In April, Channel 4 in Britain ran the documentary What British Muslims Really Think. The program was based on a face-to-face survey conducted by ICM Limited. Trevor Phillips, who was born in London but grew up in Guyana, was asked to interpret the findings. He wrote up his analysis in Britain’s The Sunday Times on April 10.
Phillips reported some good news. About 80 per cent of Muslims say they are happy to live in Britain and feel British. One of the main attractions is that British Muslims — Sunni, Shia and more besides — are free to practise their religion as they see fit, unlike many Muslims who live in the Middle East, Africa or Asia, where they face persecution from other Muslims.
However, Phillips, a former chairman of the British Equality and Human Rights Commission, whose 1996 Runnymede report introduced the term Islamophobia into modern British parlance, has also warned of Muslims becoming “a nation within a nation” in Britain.
The ICM survey revealed what Phillips has interpreted as a “deeply ingrained sexism that runs through Britain’s Muslim communities”. Forty per cent of Muslims, men and women, believe a wife should always obey her husband and 33 per cent advocate the existence of polygamy under sharia law.
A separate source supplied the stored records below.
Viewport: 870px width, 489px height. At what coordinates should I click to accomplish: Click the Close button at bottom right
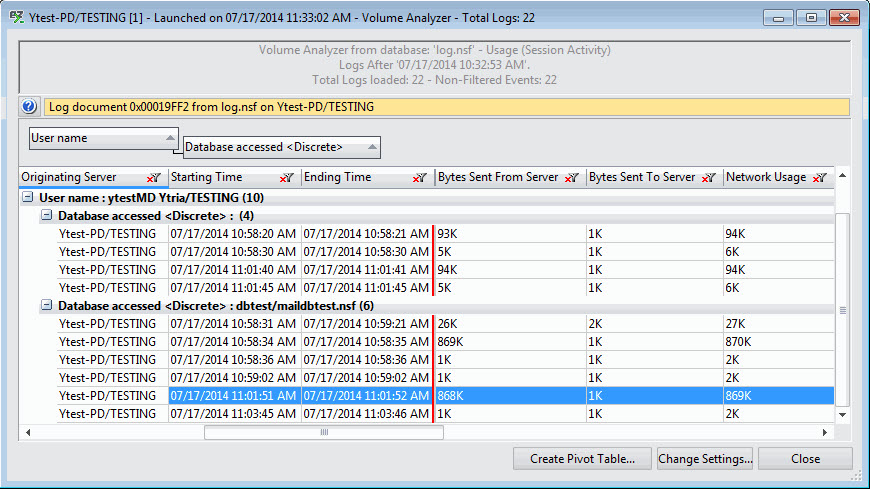(x=804, y=459)
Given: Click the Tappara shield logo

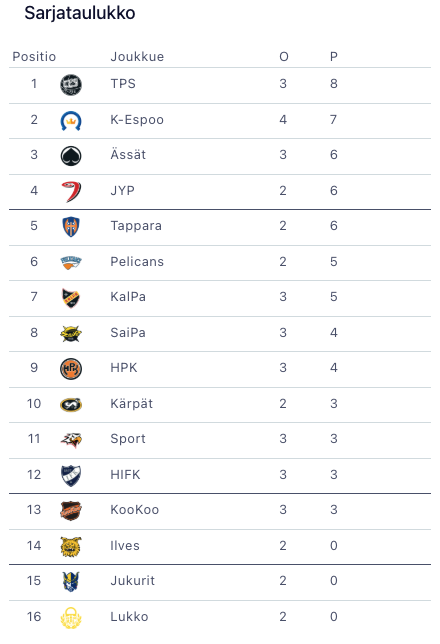Looking at the screenshot, I should 71,227.
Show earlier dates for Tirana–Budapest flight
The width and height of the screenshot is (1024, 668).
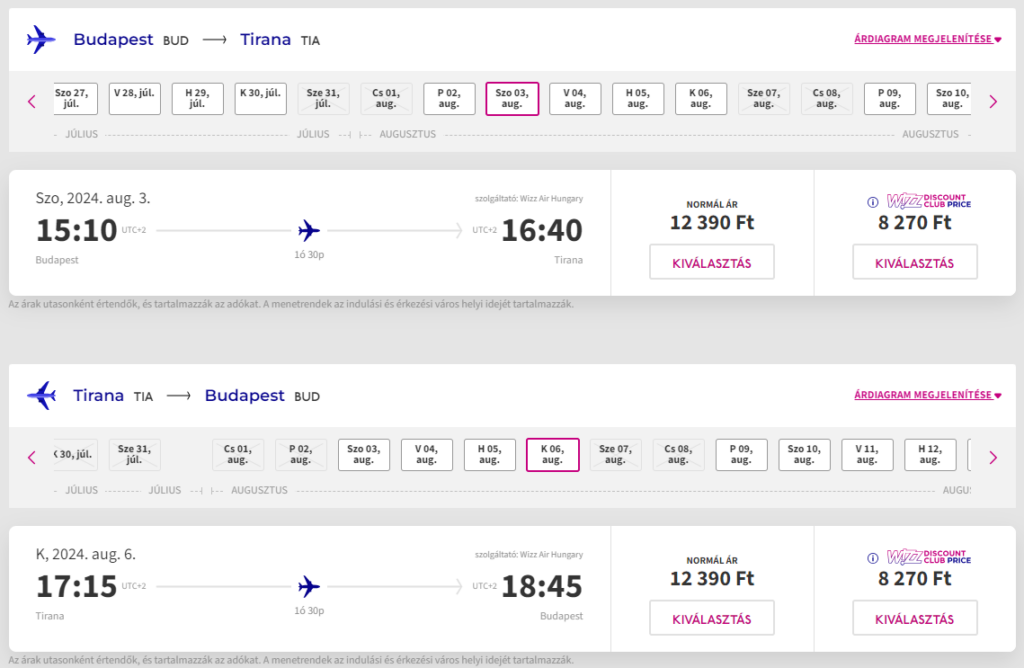point(32,457)
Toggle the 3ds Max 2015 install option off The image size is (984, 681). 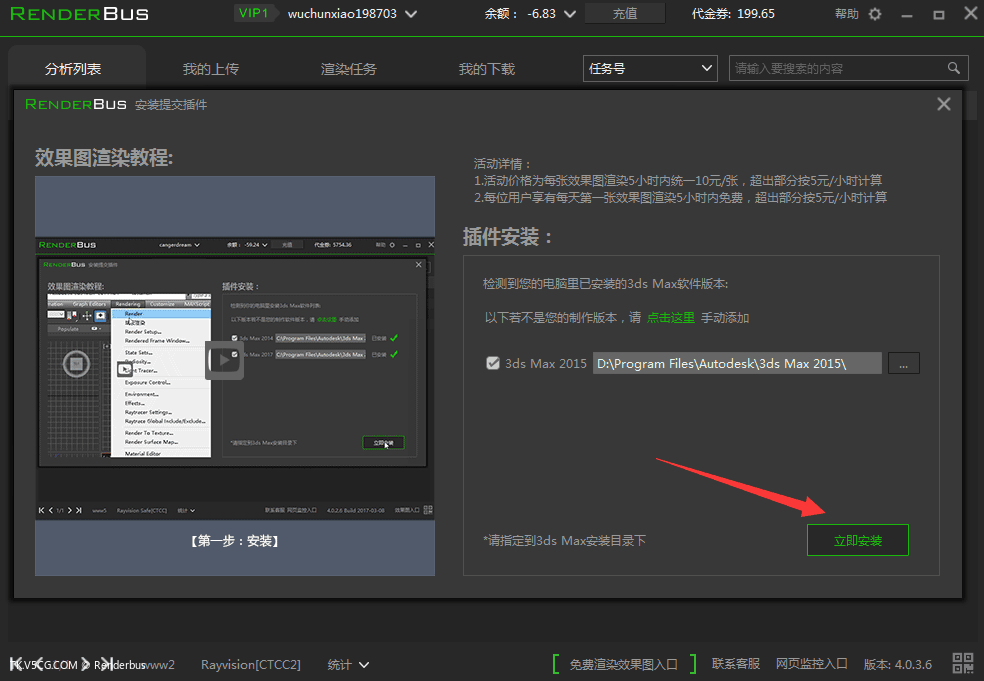[493, 363]
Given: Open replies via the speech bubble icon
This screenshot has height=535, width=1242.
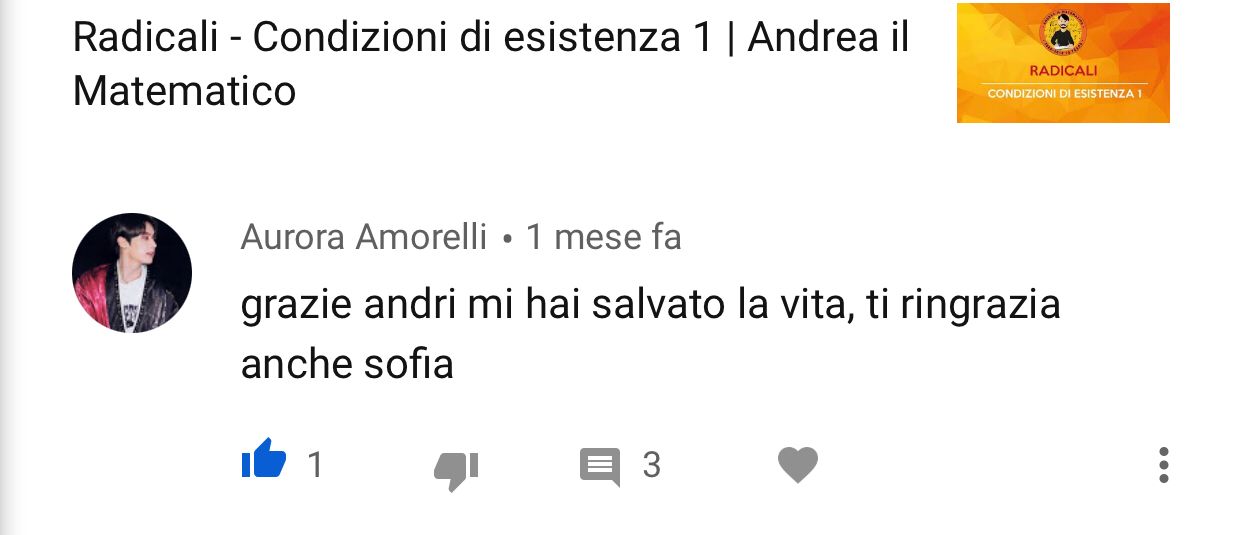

More than 50 per cent of the British Muslims believe homosexuality should be illegal. And only 66 per cent unequivocally condemn stoning for adulterers.
Certainly, liberal Muslims in Britain and elsewhere do not hold such views. But as Yasmin Alibhai-Brown told Phillips, “we (liberal) Muslims are a dying breed”. Many British Muslims simply do not like the secular, libertarian society that is contemporary Britain, although they are happy to live there.
Nearly all of the Muslims living in the West, or their parents or grandparents, are immigrants who chose to live in Western societies.
Yet there is a reluctance among a significant section to accept the mores of the West while a very small minority regard themselves at war with their adopted nation and are intent on establishing a caliphate in its place. The Islamist murderers want to overturn Belloc’s belief and bring about a situation, by force, where the faith of Europe is radical Islam. It is not a manifestation of Islamophobia to discuss such matters.